President Donald Trump is set to meet with French President Emmanuel Macron on Friday to commemorate a 100-year partnership between France and the United States. But while Macron might be setting aside prior differences for the historic meeting, all indications show that Parisians won’t be so hospitable.
The Facebook activist group Paris Against Trump is set to build a “No Trump Zone” on Thursday evening at the Place de la Republique, one of Paris’ most prominent squares, to celebrate Bastille Day and express their grievances against the American president. The group will partner with anti-racist groups and other organizations, including an American contingent.
The upcoming protests in Paris are part of a larger movement across Europe that has targeted Trump’s xenophobic and neoliberal rhetoric. On July 7, around 10,000 protesters converged in Hamburg, Germany, to protest Trump as he met with other world leaders at the G20 summit.
And feelings of hostility toward Trump are not isolated to Europe. A recent Pew Research poll, which surveyed 37 countries, indicated that only 22 percent of participants felt confident in Trump’s ability to successfully coordinate international affairs. That differs drastically from Obama’s 64 percent approval rating in response to the same question.
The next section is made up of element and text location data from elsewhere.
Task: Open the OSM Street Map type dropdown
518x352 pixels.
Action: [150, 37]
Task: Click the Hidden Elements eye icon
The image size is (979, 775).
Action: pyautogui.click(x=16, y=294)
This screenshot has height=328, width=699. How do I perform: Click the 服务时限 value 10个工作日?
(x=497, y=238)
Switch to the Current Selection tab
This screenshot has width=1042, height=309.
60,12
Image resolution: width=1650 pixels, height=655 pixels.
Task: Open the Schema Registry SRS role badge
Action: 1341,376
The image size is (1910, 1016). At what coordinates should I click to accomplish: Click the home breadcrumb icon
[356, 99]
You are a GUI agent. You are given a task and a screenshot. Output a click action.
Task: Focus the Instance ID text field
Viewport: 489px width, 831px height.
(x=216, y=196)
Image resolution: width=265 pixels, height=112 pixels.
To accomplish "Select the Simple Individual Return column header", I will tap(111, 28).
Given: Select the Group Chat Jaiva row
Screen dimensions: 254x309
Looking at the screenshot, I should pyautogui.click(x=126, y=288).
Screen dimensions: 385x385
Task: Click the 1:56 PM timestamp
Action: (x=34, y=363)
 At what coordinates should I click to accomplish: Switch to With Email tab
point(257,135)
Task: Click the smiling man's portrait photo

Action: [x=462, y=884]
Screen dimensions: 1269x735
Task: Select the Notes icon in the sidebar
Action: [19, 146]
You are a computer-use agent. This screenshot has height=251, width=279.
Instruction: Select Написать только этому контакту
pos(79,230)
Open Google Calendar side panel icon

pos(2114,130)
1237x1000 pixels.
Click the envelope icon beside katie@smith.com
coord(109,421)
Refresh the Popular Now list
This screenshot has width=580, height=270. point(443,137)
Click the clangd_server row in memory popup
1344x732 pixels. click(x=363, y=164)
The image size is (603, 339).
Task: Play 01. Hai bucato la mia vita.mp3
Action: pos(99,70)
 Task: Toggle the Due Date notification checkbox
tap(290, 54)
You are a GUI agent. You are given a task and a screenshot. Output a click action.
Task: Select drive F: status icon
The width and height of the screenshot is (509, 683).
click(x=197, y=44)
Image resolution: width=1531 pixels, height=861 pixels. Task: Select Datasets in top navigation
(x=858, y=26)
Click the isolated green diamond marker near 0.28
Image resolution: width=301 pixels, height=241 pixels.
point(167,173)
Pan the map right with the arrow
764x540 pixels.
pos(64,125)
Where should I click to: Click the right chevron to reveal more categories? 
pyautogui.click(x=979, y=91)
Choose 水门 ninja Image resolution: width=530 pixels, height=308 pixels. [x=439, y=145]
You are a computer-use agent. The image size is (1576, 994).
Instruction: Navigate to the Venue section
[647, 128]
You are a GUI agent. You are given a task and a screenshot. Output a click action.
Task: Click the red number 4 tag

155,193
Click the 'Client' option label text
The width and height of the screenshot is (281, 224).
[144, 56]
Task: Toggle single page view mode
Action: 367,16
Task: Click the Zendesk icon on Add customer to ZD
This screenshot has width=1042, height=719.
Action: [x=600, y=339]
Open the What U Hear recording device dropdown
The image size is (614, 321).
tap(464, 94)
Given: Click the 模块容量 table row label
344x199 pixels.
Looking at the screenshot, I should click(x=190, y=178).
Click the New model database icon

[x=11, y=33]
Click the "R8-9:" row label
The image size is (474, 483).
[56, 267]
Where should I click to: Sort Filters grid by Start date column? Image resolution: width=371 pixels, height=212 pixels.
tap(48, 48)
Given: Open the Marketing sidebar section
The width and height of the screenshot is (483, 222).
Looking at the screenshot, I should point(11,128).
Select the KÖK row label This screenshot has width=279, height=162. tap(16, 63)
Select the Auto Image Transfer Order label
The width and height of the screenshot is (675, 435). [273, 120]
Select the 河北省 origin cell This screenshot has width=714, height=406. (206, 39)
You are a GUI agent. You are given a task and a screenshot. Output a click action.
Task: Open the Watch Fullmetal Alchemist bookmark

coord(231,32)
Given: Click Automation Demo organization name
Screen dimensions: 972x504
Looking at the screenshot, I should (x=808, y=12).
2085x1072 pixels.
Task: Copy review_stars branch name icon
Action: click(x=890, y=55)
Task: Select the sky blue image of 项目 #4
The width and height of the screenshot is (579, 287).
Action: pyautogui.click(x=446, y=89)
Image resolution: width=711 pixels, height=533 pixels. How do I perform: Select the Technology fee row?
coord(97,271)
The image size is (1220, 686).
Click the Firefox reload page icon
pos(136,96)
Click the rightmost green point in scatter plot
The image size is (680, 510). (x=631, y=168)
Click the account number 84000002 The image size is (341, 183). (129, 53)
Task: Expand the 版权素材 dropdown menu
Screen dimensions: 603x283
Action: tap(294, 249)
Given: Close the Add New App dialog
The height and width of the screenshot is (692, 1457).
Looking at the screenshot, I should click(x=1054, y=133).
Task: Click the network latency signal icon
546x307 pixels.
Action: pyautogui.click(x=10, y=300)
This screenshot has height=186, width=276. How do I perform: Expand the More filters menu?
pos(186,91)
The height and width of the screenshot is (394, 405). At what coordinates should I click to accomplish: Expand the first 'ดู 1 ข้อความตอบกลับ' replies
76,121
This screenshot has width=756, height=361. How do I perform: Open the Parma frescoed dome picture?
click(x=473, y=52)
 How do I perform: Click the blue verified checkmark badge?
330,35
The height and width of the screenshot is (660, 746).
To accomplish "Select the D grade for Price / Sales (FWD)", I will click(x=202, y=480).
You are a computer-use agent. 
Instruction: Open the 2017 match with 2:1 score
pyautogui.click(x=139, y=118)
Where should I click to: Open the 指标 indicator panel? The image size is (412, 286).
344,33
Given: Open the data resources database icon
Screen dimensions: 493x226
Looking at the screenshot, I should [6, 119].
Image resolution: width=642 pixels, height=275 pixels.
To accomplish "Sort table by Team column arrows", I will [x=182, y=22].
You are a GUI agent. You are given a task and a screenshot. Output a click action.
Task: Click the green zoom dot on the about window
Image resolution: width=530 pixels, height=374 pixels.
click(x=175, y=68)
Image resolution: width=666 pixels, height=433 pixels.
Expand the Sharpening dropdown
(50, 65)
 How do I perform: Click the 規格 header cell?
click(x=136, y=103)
The poll indicated that Trump’s presidency has hurt the world’s overall perception of United States as well. Only 49 percent of the those surveyed had a favorable view of the U.S. compared to 64 percent during the previous presidency.
While it’s difficult to assess how protests directly correlate to Trump’s decisions as president, there’s evidence that demonstrations are indeed having an effect on his willingness to visit countries where he is particularly disliked. In a phone conversation in June for example, he reportedly expressed concern about visiting England in person because of the threat of large-scale protests.
All indications show that Trump’s meeting in France will still take place despite Paris Against Trump’s planned protests. But Trump won’t leave the country without seeing Paris as just one city among many where he is now wholly unwelcome.